Prof. Birdthistitle is Irish and, before coming to America for college, spent much of his life growing up in Libya (8 years) and Malaysia (9 years), so he spent a good deal of time immersed in soccer cultures. This led him to think about how the World Cup, soccer more generally, and sports still more generally are affected by how various rules are enforced within each sport.

He published his early thoughts about the World Cup in an op-ed in the Chicago Tribune right after the tournament and, to my surprise, found that many legal academics had a great deal to say about how the game could be improved. So, after a good number of conversations with disgruntled viewers, he wrote the longer article, Football Most Foul, which I read and which prompted me to invite him. The article is part of a growing movement to think about law in contexts other than government-enforced rules -- of recognizing that rules (of various degrees of precision), rulemaking, and rule enforcement are pervasive aspects of human endeavor that influence human behavior in often unintended ways.

In the paper, Prof. Birdthistle starts by arguing that the 2006 FIFA World Cup was a disappointing display of soccer, comprised primarily of forgettable athletic contests that turned most critically on the administration of justice. Referees, more than athletes, emerged as the central protagonists in each game by providing the most dramatic plot twist --- either by handing out red cards, which they did at a record pace, or awarding penalty kicks, which provided the winning goal in almost ten percent of the tournament's games. For much of the viewing public, the footballers' performances were even more deplorable, as players constantly flopped to the ground at minor or nonexistent contact and thrashed about in apparent agony.

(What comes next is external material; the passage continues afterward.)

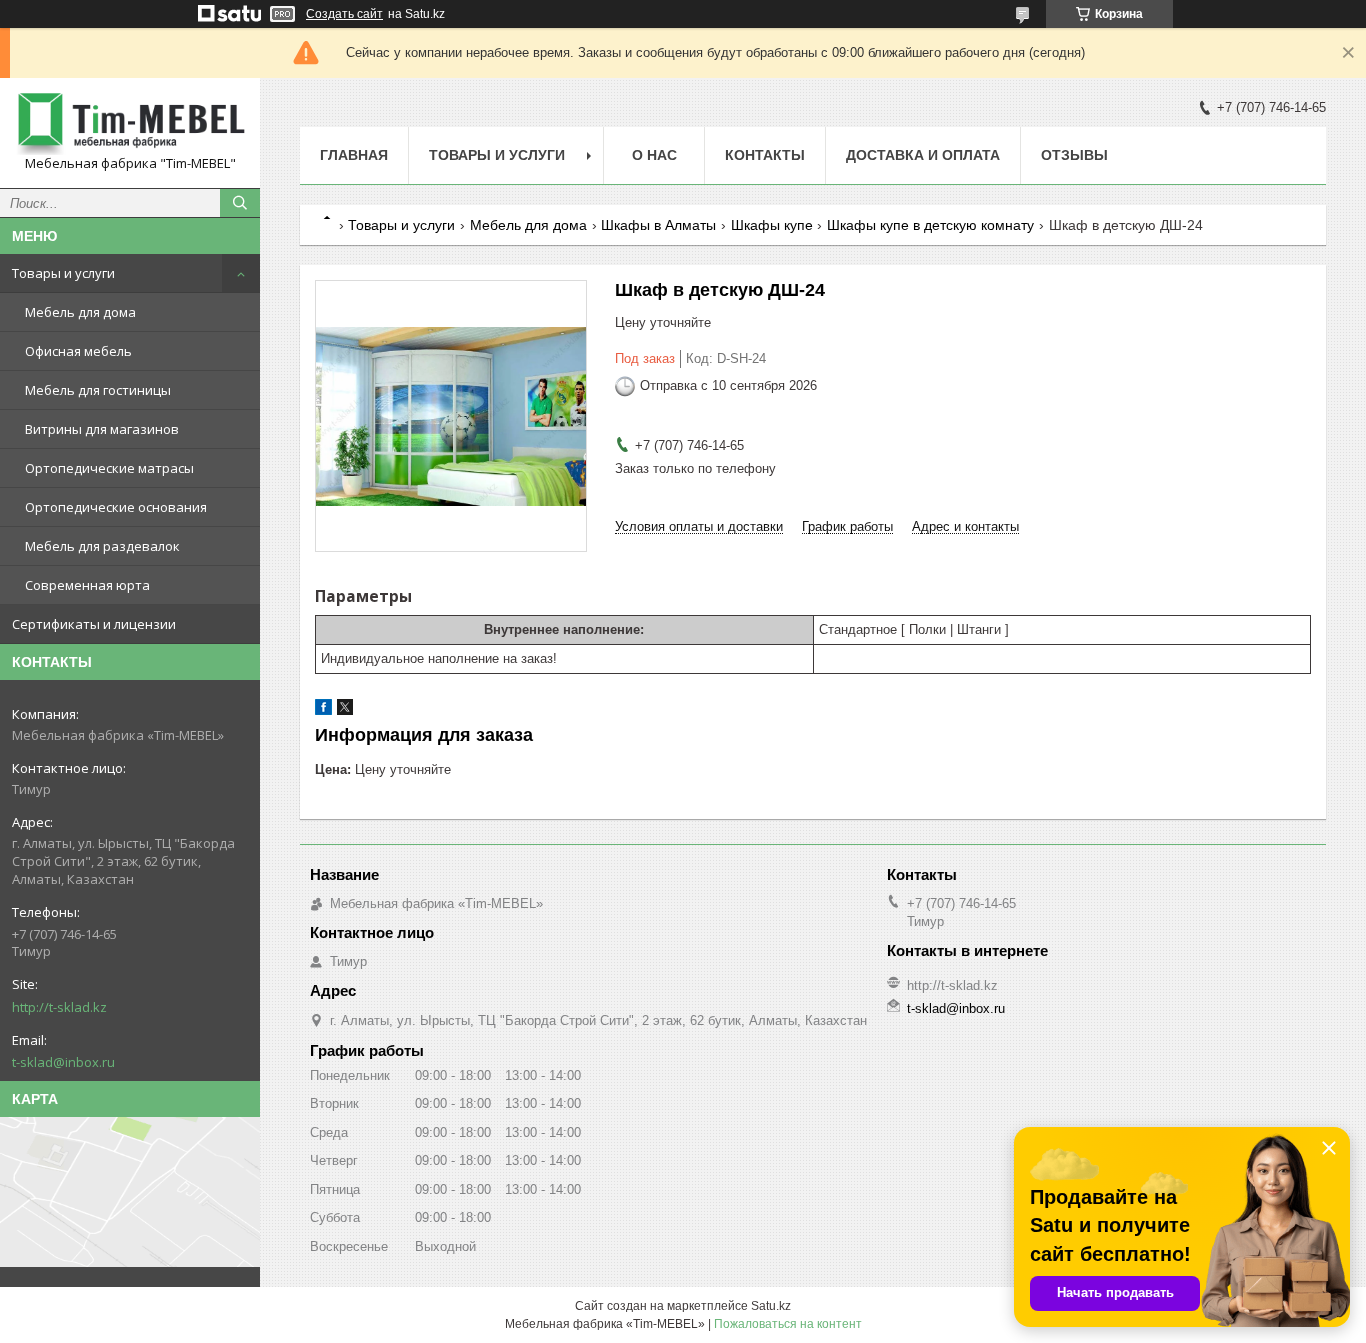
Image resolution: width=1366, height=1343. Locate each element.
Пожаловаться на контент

Of course, the power of the referees and the acting of the players are closely intertwined, as any system of human order that bestows sweeping authority on its magistrates invites perjury. The article explores the cynical state of World Cup soccer and examine a number of proposals to reduce the game-changing power of referees and the melodramatic chicanery it inspires. If the array of referees' punishments and rewards can be adjusted, he reasons, we might be able to increase players' incentives to play a more beautiful game in future World Cup tournaments.